There’s no question that both Russia and the social media companies deserve their share of blame for the spread disinformation or “fake news” during the election. However, there’s a third party that never gets mentioned, and I believe is equally — if not more — to blame.

Imagine a man running through town stopping to tell everyone he sees about a “300lbs invisible bat boy” on a murderous rampage across the country. When asked where he heard this, he says, “I read it in the National Enquirer waiting to check out at the grocery store.”

Most people wouldn’t think the store prominently displaying the Enquirer or even the Enquirer itself would be to blame for the man being so gullible. You’d just blame the man.

So I ask, why are we only blaming the social networks and Russians when we were the gullible ones?

It’s easy to blame Russia and the social networks. But, the government and tech companies can build better safeguards to ensure that foreign actors or governments can’t buy social or online ads aimed at influencing our elections.
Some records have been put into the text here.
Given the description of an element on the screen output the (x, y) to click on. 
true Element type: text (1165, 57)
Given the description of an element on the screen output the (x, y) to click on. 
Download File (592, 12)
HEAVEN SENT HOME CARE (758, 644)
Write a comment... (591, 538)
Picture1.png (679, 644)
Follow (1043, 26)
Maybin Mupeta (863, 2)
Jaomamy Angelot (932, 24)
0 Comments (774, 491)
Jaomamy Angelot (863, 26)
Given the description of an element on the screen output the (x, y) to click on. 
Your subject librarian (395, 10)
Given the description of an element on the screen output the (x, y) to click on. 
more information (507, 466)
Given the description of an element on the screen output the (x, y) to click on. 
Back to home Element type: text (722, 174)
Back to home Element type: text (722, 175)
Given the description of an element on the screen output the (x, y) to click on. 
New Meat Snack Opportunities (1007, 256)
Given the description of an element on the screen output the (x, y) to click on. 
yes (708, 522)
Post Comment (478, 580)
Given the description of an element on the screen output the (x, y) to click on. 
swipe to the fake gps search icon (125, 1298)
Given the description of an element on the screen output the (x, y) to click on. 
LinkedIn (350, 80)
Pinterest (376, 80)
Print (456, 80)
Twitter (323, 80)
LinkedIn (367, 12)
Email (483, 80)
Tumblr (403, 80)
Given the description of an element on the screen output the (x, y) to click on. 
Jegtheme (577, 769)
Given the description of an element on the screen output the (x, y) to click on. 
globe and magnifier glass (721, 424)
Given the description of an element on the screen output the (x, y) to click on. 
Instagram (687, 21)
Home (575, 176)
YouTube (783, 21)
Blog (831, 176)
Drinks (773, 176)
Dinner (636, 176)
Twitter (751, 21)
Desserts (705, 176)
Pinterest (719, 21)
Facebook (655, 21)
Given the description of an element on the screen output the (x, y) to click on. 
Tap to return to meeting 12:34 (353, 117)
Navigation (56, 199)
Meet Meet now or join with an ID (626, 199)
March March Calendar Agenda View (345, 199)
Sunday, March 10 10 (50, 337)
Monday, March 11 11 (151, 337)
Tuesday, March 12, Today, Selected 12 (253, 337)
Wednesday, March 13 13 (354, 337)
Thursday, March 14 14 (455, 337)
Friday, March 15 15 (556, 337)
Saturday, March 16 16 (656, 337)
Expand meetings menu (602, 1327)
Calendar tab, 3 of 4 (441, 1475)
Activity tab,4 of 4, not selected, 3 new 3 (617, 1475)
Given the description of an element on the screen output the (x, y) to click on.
The social media companies can also do a better job identifying content that artificially goes viral and shutting it down for violating their terms of service.

The real problem isn’t the Russians. It isn’t the content posted or the ads they purchased. It isn’t the algorithms determining trending stories.

The problem is with we, the people.

Right and left, red and blue, as a people we need to be better informed and ask questions. One of the greatest qualities children possess is their curiosity (get passed the messenger in the video). Somewhere along the road to adulthood, most of us lose that. As a people, we need to correct this.

As communicators, it’s our duty to ensure we’re accurately educating and informing the public while calling out those in our industry who don’t.